BEGIN SOURCE PASSAGE

ZAGREB (Reuters) – Croatia is extending its coronavirus lockdown for another 15 days, Interior Minister Davor Bozinovic said on Saturday, but added the government was looking at whether it was possible to gradually ease restrictions on movement.
FILE PHOTO: A man crossing a street as Croatia is stepping up measures to fight the coronavirus disease (COVID-19) outbreak, in Zagreb, Croatia March 21, 2020. REUTERS/Antonio Bronic/File Photo
A month ago, the government closed all the shops, bars, restaurants, schools and public transport leaving open only food stores, pharmacies and petrol stations.
Croats have been allowed to leave their homes to buy essentials or seek medical treatment, go for a walk or do an exercise, but not in a group and avoiding social contact. Many people have been working from home.
Croatia has recorded 1,832 cases of COVID-19, with 39 deaths. On Saturday the number of new infections rose by 18 which is the lowest daily increase registered since March 17.
The number of new cases has been dipping in recent days, with 50 new cases on Thursday and 23 on Friday. Last Sunday, health authorities confirmed 66 new cases.
“We decided to extend the measures for 15 days, until May 4,” Bozinovic said.
He said the government was considering the possibility of relaxing certain measures to help the economy, while at the same time continuing to protect the health of citizens.
One such measure could be easing the restriction on leaving their homes, but travel would be possible only within their region of the country. Travelling between different regions would remain barred unless people have a permit for specific business or medical reasons.
He gave no timeframe for a decision. The government is due to convene for a session on Thursday.
While the government has yet to release its projection of the impact the COVID-19 crisis will have on the economy, the International Monetary Fund forecast a downturn of 9.0% in 2020 and the World Bank projected a fall of 6.2%, mostly due to the country’s reliance on the tourist industry.

END SOURCE PASSAGE
BEGIN DATA SHOWN

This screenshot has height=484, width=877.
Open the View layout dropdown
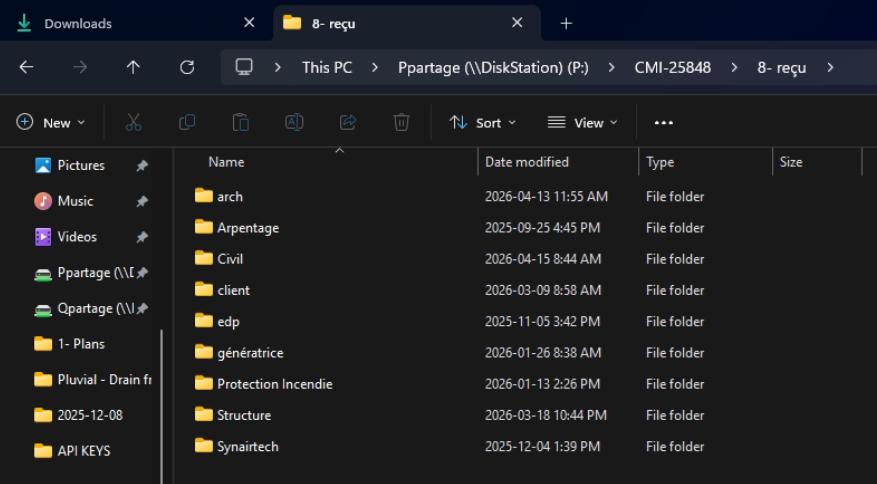583,122
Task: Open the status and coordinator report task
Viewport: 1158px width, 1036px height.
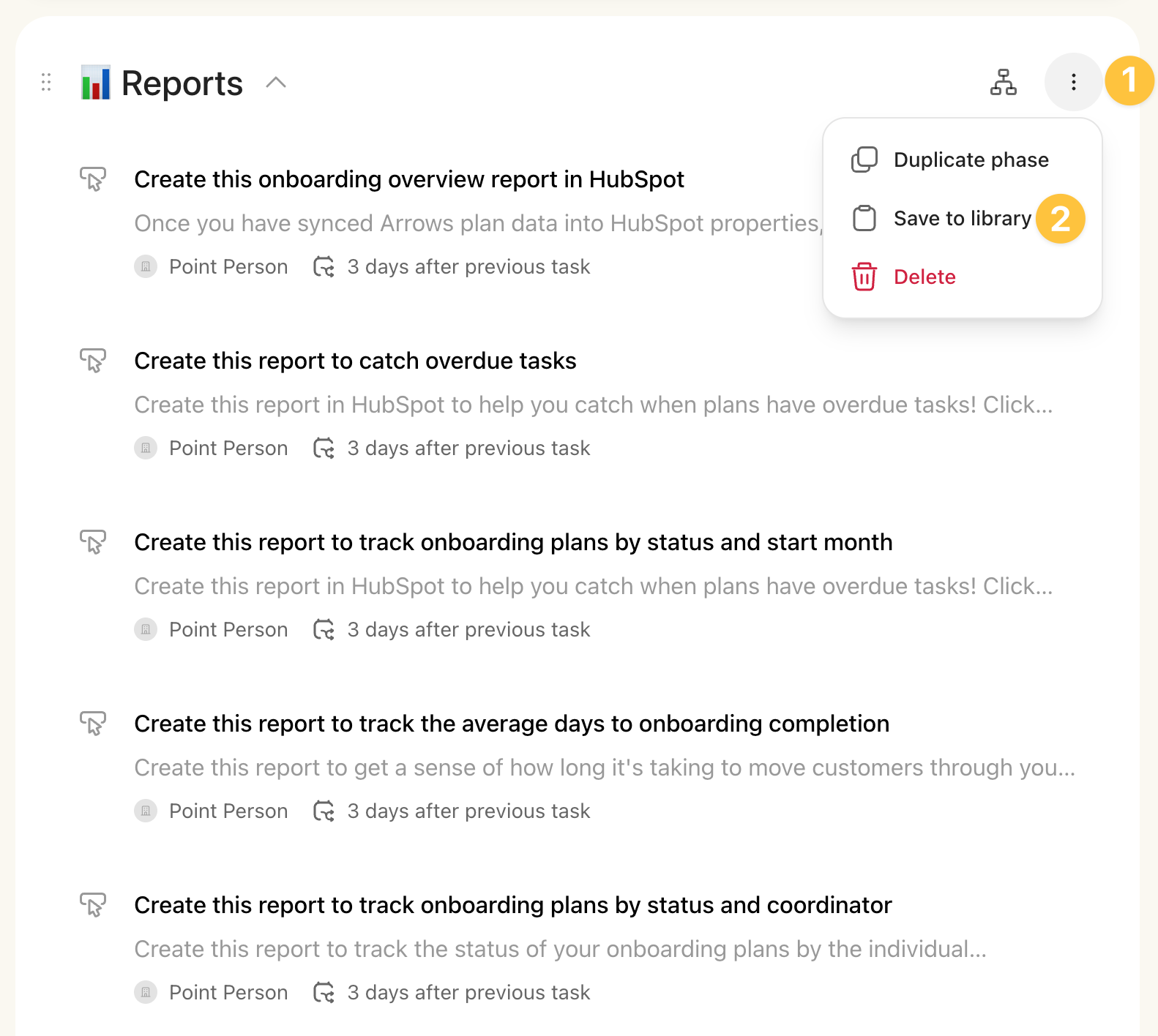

END DATA SHOWN

■ **WHAT YOU HAVE TO DO**
In the news report on Croatia's coronavirus lockdown, until what date were the measures extended?

■ **OUTPUT OF THE EXERCISE**
May 4